[Items from a dataset]
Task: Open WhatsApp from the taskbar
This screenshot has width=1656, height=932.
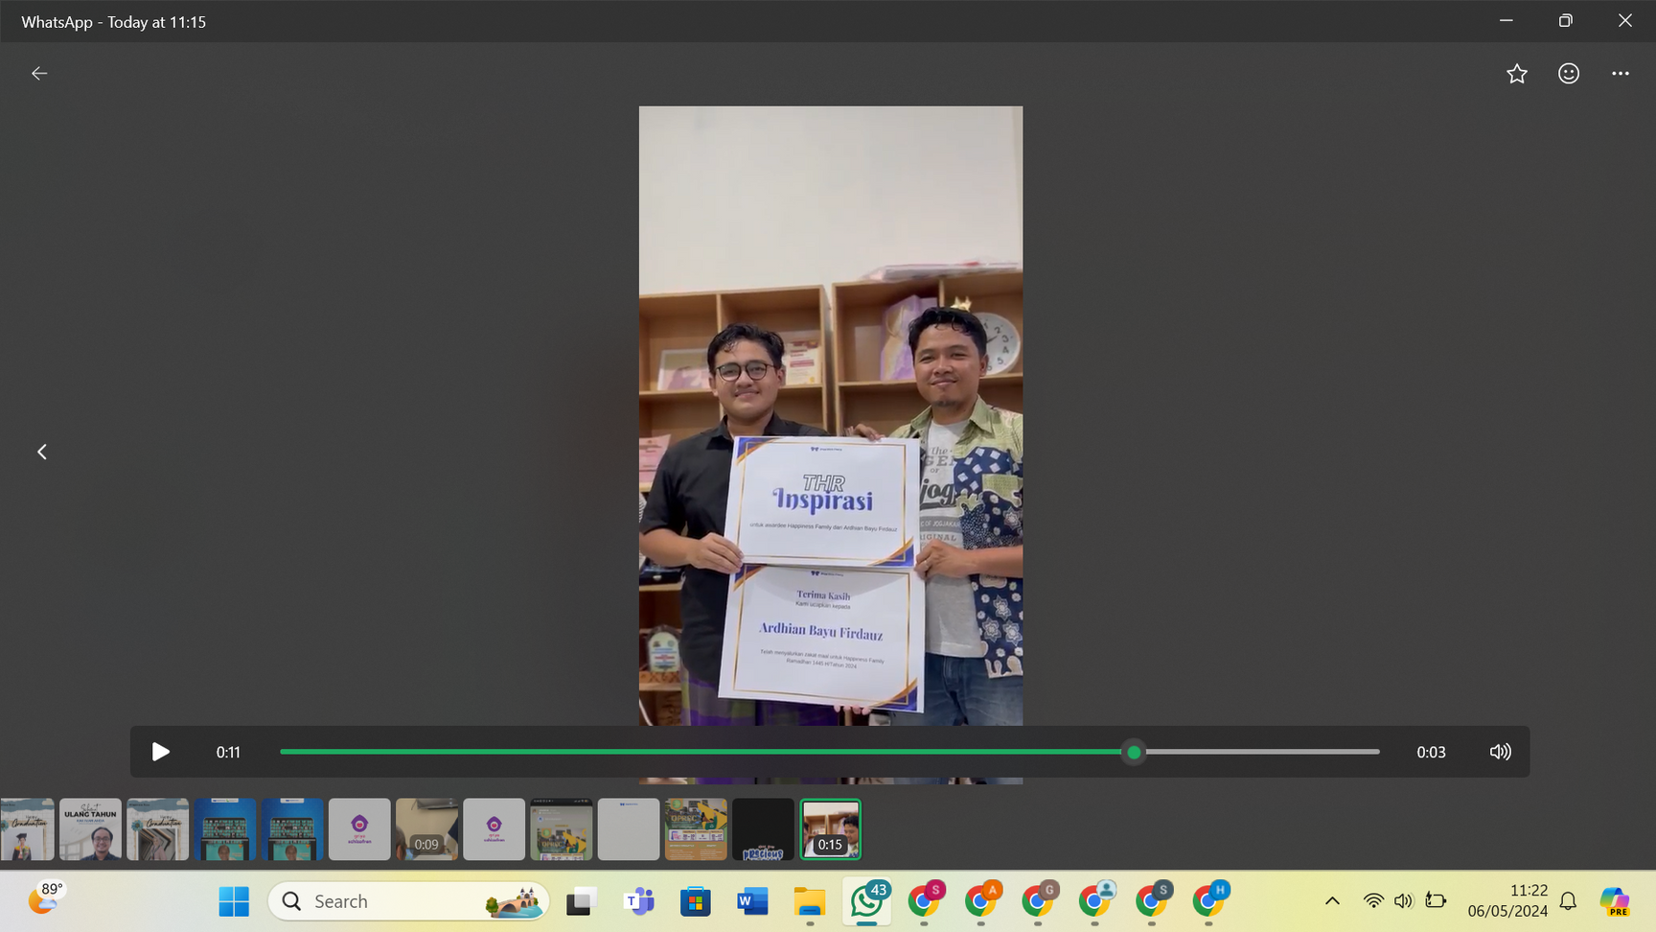Action: pos(867,901)
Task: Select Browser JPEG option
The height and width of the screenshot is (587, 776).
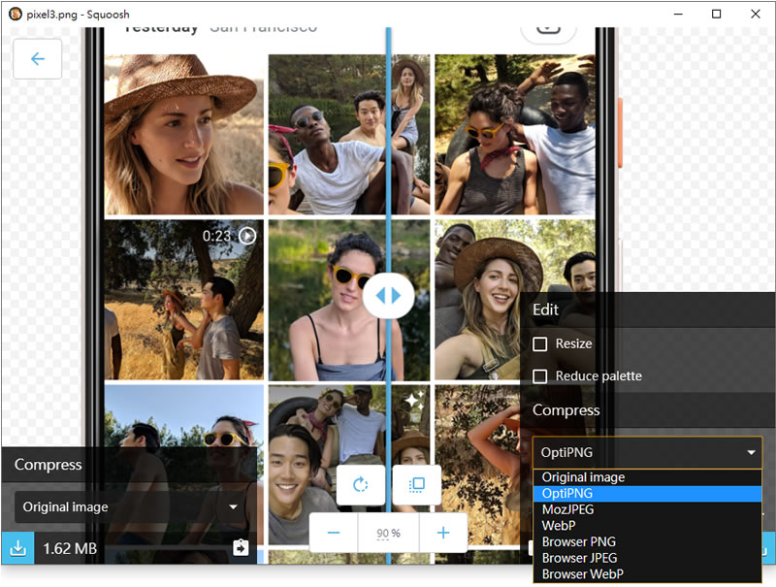Action: pyautogui.click(x=579, y=558)
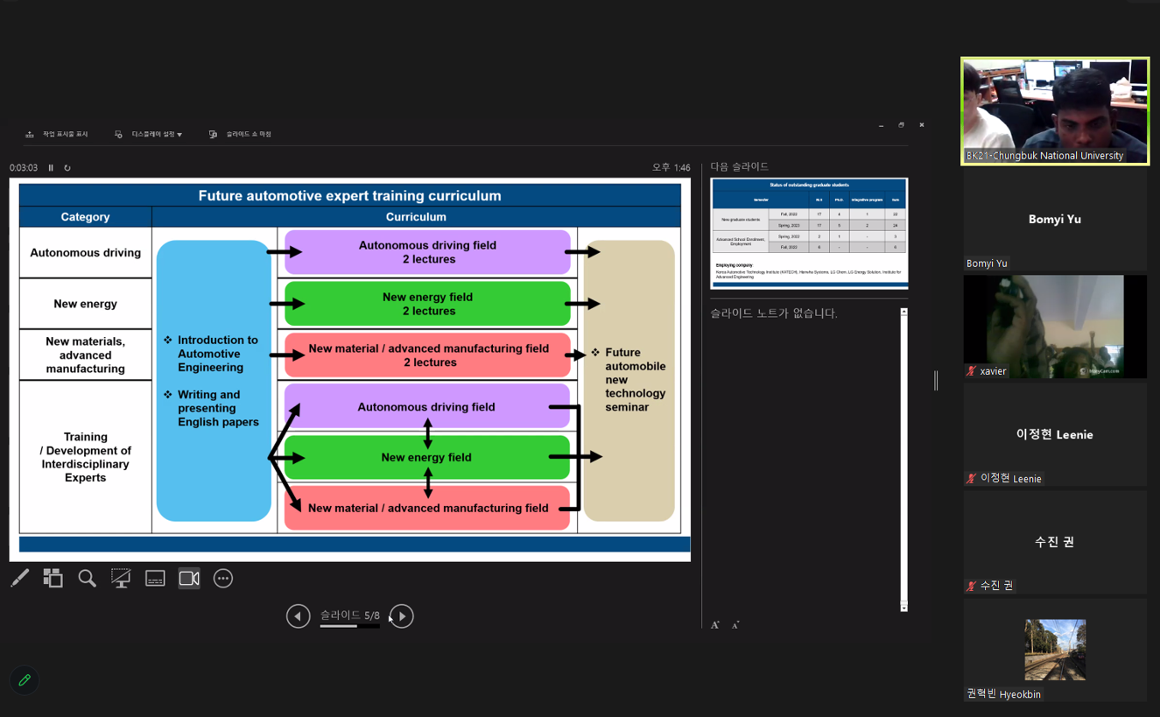
Task: Go to the previous slide arrow
Action: click(x=298, y=616)
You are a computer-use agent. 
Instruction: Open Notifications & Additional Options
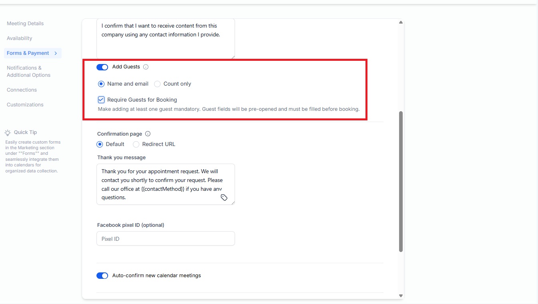tap(28, 71)
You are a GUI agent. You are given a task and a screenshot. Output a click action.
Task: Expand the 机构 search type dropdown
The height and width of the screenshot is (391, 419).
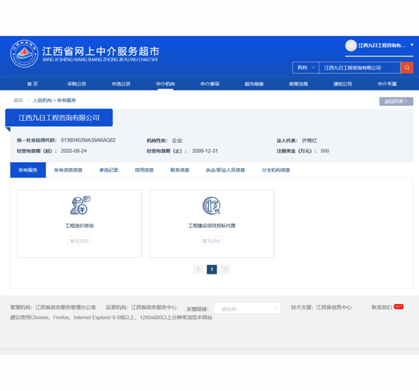pyautogui.click(x=306, y=68)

* _Objective_: Please copy out the text of every item above word for word, leaving out the pictures.

* _Result for this task_:
Task: Open WhatsApp from the taskbar
This screenshot has width=1656, height=932.
Action: pos(867,901)
Task: Select Browser JPEG option
The height and width of the screenshot is (587, 776).
Action: pyautogui.click(x=579, y=558)
Task: Go to the previous slide arrow
Action: click(x=298, y=616)
You are a computer-use agent. 
Instruction: Open Notifications & Additional Options
tap(28, 71)
You are a GUI agent. You are given a task and a screenshot. Output a click action.
Task: Expand the 机构 search type dropdown
The height and width of the screenshot is (391, 419).
pyautogui.click(x=306, y=68)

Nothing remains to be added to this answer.